Hyzon: More Capital Required To Execute On Amended Business Model – Sell
Summary:
- Hyzon Motors Inc. reported another set of quarterly results without any product revenue recognition and sizeable cash burn.
- As of July 31, liquidity was down to $158 million. Based on management’s cash burn projections, Hyzon would be required to raise additional capital in H2/2024.
- Following the receipt of a previously undisclosed Wells Notice in June, the company has accrued a $22 million loss contingency to account for a potential settlement.
- Adding insult to injury, Hyzon also disclosed a new supplier lawsuit which has resulted in the suitor obtaining an attachment covering Hyzon Europe’s bank accounts.
- While market participants’ increased risk appetite has resulted in Hyzon recently regaining compliance with Nasdaq’s $1 minimum bid price requirement, I would strongly advise investors to avoid the shares until the company has raised sufficient capital to execute on its plans.
Note:
I have covered Hyzon Motors Inc. (NASDAQ:HYZN) previously, so investors should view this as an update to my earlier articles on the company.
Two months ago, I discussed Hyzon Motors Inc.’s recent efforts to revitalize the company following severe disruptions caused by short report allegations and a related SEC investigation as well as an internal investigation into revenue recognition, corporate governance, and internal control issues.
On Tuesday, August 8th, Hyzon released second quarter 2023 results and subsequently filed its quarterly report on form 10-Q with the SEC.
As it has been the case for several quarters now, Hyzon did not recognize any product revenue but continued to burn sizeable amounts of cash:
As of July 31, liquidity was down to $158 million. Based on management’s cash burn projections, the company would be required to raise additional capital in the second half of next year:
Keep in mind that expectations for cash usage do not include a likely, material settlement payment to the SEC following the previously undisclosed receipt of a Wells Notice in June (emphasis added):
On June 13, 2023, the Company received a “Wells Notice” from the SEC Staff, informing the Company that the SEC Staff had made a preliminary determination to recommend that the SEC file a civil enforcement action against the Company alleging violations of certain provisions of the Securities Act of 1933 and the Securities Exchange Act of 1934. (…)

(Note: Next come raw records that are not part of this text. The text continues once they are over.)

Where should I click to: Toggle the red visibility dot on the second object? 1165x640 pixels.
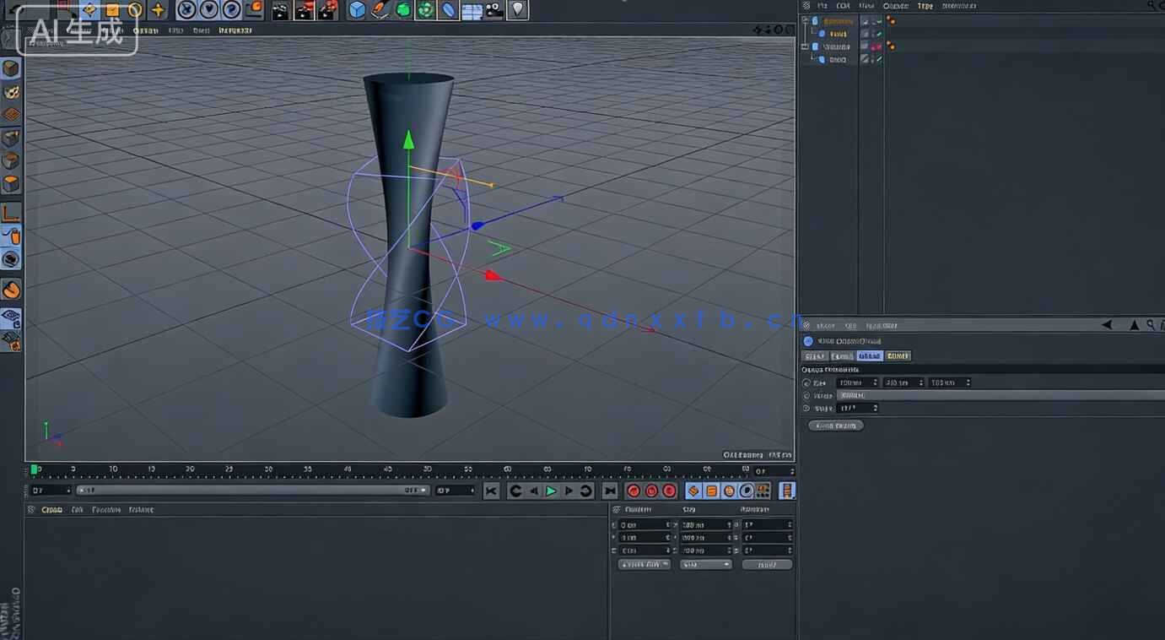pos(889,43)
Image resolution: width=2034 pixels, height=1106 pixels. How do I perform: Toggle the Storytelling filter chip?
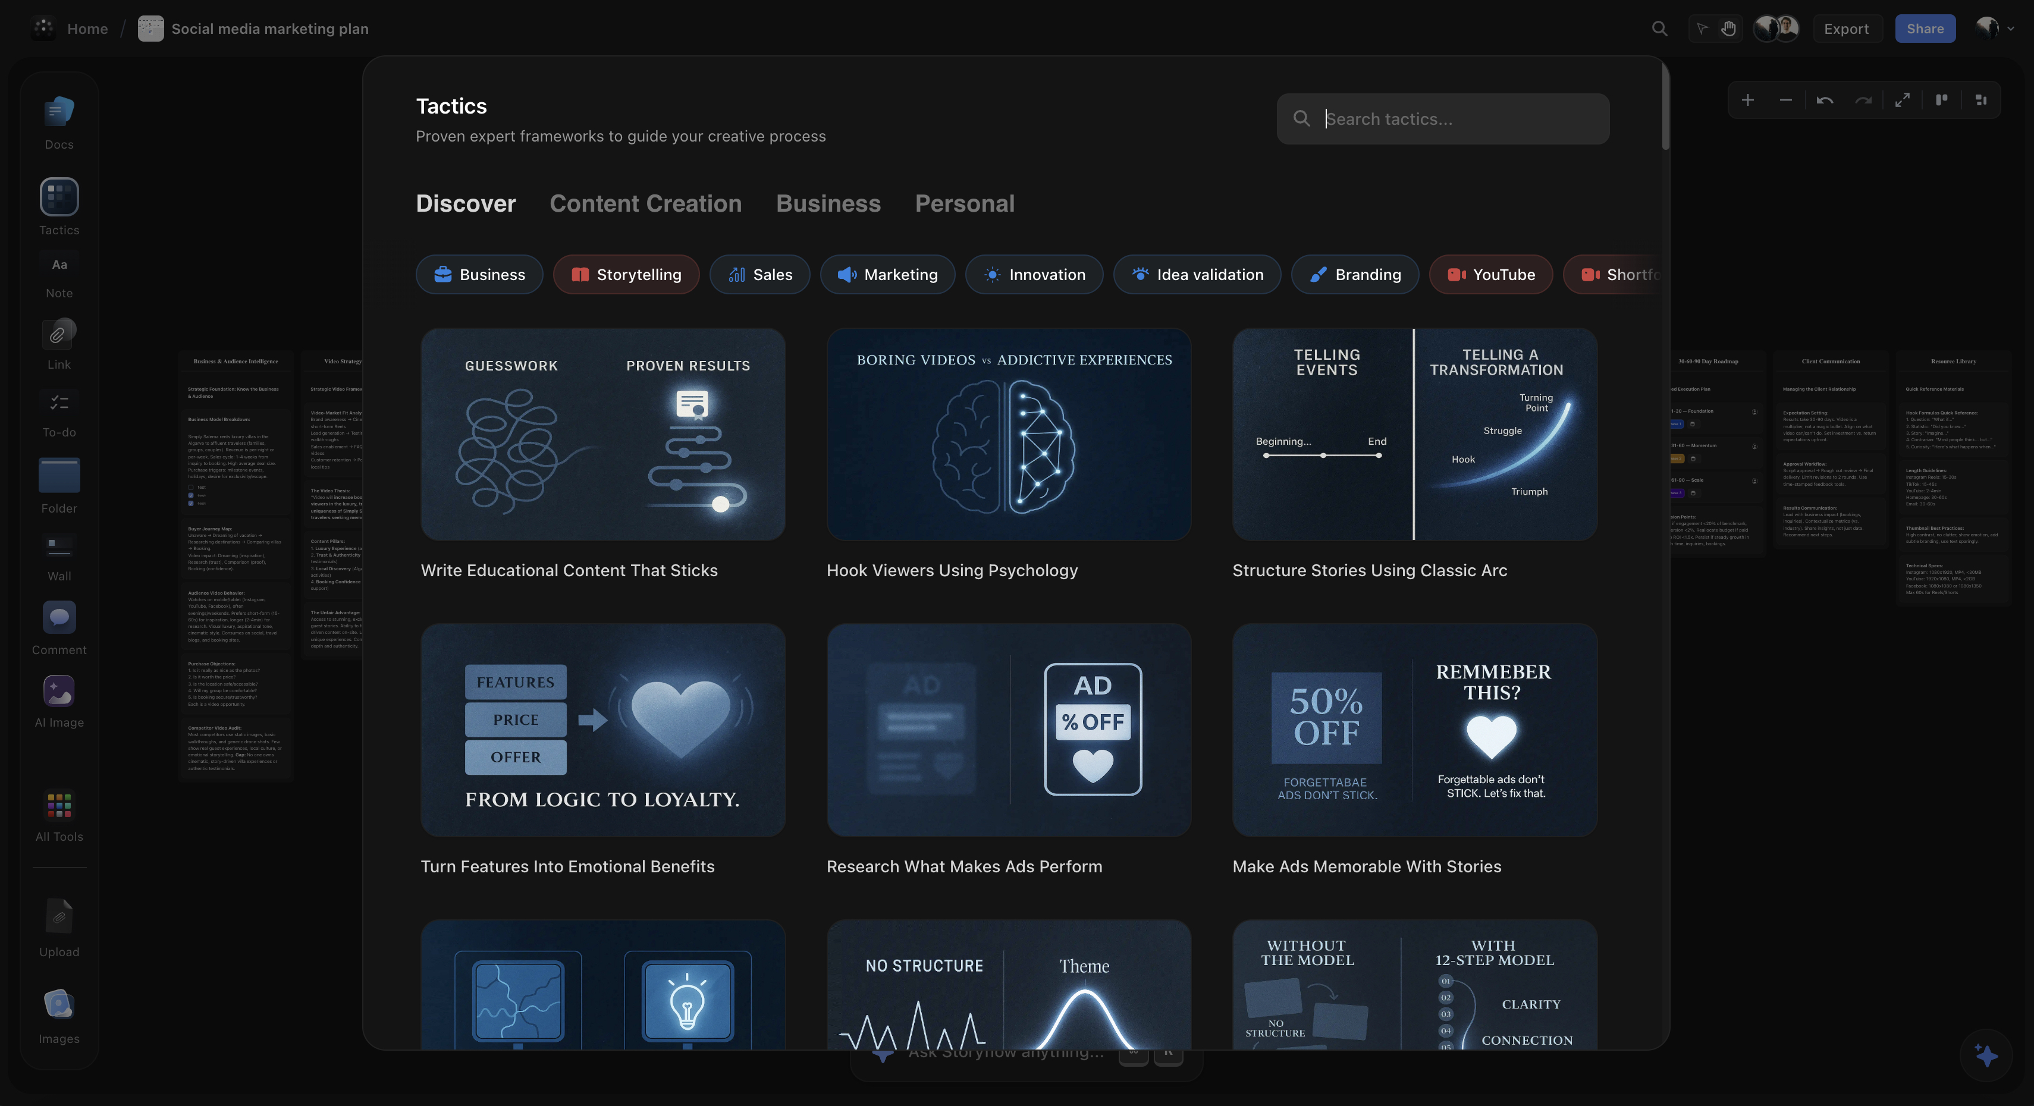[626, 275]
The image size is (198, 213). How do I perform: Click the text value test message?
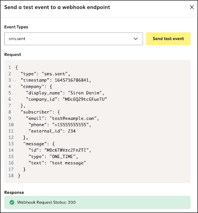pyautogui.click(x=68, y=163)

Discussions with the SEC Staff regarding a potential resolution of the SEC investigation have been and remain ongoing. Based upon management’s assessment of the SEC investigation, the Company has accrued a $22.0 million loss contingency in the second quarter of 2023, of which $7.0 million is recorded in Accrued liabilities and $15.0 million in Other liabilities in the unaudited interim Consolidated Balance Sheets.
There is no assurance that this $22.0 million loss contingency will be adequate to resolve matters covered by the SEC investigation. (…)
The resolution of the SEC investigation or other regulatory proceedings could have a material impact on the Company’s liquidity and the Company’s ability to continue as a going concern if a significant monetary payment is agreed and paid or if the matter proceeds to litigation and a judgment is rendered against the Company.
Adding insult to injury, Hyzon also disclosed a new supplier lawsuit (emphasis added):
On July 28, 2023, Worthington Industries Poland SP.Z.O.O, a Hyzon Europe supplier, filed a complaint in the Amsterdam District Court in the Netherlands, against Hyzon Europe for breach of contract and obtained an attachment covering Hyzon Europe’s bank accounts. The complaint seeks damages from Hyzon Europe totaling €4.6 million (approximately $5.0 million in USD). The Company is awaiting receipt of the formal complaint from the Dutch court. The Company intends to vigorously defend itself against this claim.
On the conference call, management stated that it continues to work with a financial advisor on potential options for raising additional capital. However, considering the state of the company’s operations and current market environment, I am having a tough time envisioning Hyzon raising a material amount of new capital in a non-dilutive manner.
As a result, I would expect the company to pursue some sort of equity-linked offering in case market conditions improve sufficiently going forward.
Management also outlined a number of strategic initiatives to reduce cash usage going forward by limiting headcount growth, using contract manufacturers, consolidating fuel cell platforms and reducing excess inventory:
From an operational perspective, Hyzon continues to focus on executing on its recently revised business plan by preparing for the commercial launch of the company’s new 200kw single-stack fuel cell systems currently expected for H2/2024:
Bottom Line:
While new management has done a good job addressing a host of legacy issues and becoming current in the company’s regulatory reporting requirements, the company still lacks the capital to execute on its new business model even when considering a projected reduction in cash usage going forward.
Given the company’s stated intent to raise additional capital, investors will likely have to prepare for meaningful dilution going forward.
While market participants’ increased risk appetite has resulted in Hyzon recently regaining compliance with Nasdaq’s $1 minimum bid price requirement, I would strongly advise investors to avoid Hyzon Motors Inc. shares until the company has raised sufficient capital to execute on its plans.